А вечером у меня состоялся разговор с дедом. Мы с ним отошли недалеко от дома с моим пистолетом, и дед вволю из него пострелял.
— Точно сам сделал? — и дождавшись моего кивка, продолжил. — Интересное оружие получилось. Как думаешь? Его надо патентовать? Ну, эту, приныпальную, тьфу, приниципальную, перкеле, да как же её?
— Принципиальную схему?
— Да, точно! Напридумывают слов, а потом мучайся.
— Запатентуй, только на меня, — поддел я его.
— Гхм, ты прости меня, Матти, бес попутал. Держи, — он отдал мне пистолет и, дойдя до ближайшего пенька, кряхтя присел. — Я что у тебя спросить хотел. Мы вот эту швейную фабрику купили. Сейчас кепки военным пошьём, а что дальше шить? У тебя случайно идей никаких нет?
— Полотенца шейте…
— Пфф. Да кому они нужны? Я думал ты что-нибудь… — и осёкся, уловив мой укоризненный взгляд. — Опять перебил? Не дал договорить? Ну, извини, продолжай.

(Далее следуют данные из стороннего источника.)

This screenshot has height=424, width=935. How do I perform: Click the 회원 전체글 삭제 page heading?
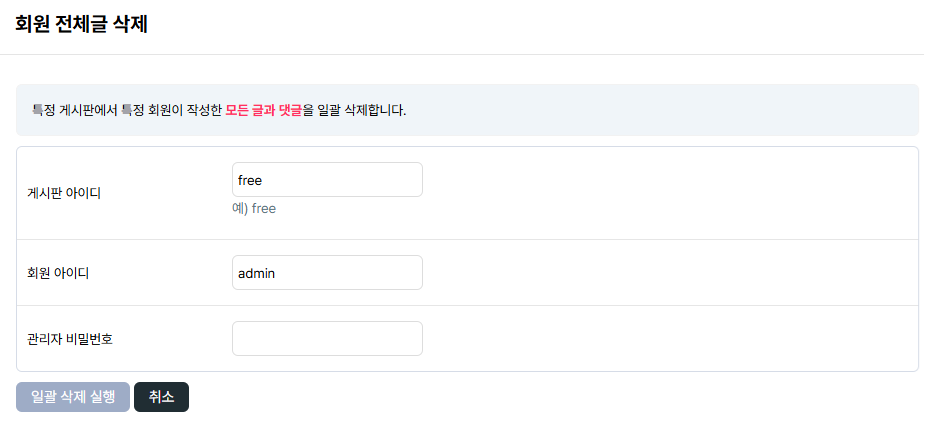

— Полотенца с вышивкой. Дорогому деду, любимой маме, отцу, брату или сестре. С Новым годом, с Рождеством, с Пасхой. На юбилей с вышивкой цифр — сколько лет. С различными пожеланиями: доброго пара, здоровья, удачи, любви и прочее, — дед Кауко, сначала выслушал, покивал, а затем заставил повторить, подробно всё записав.
— Ещё, что-то есть? Из придумок?
— Деда, а дай пятьсот марок.
— Кхм, — подавился тот он моего неожиданной наглости. — А тебе зачем столько?
— Чтобы было. А то я иду к отцу просить, а он к тебе отсылает, так как мои деньги ты контролируешь. А тебя нет. А мне надо, чтобы ещё что-нибудь придумать.
— Ну, если на придумки, то на, держи, — как-то легко согласился родственник и, достав кожаное портмоне, отсчитал мне пять красненьких купюр достоинством сто марок. — Но к моему приезду придумай ещё что-нибудь. Ясно?
Пришлось кивнуть, соглашаясь. Уж это я смогу.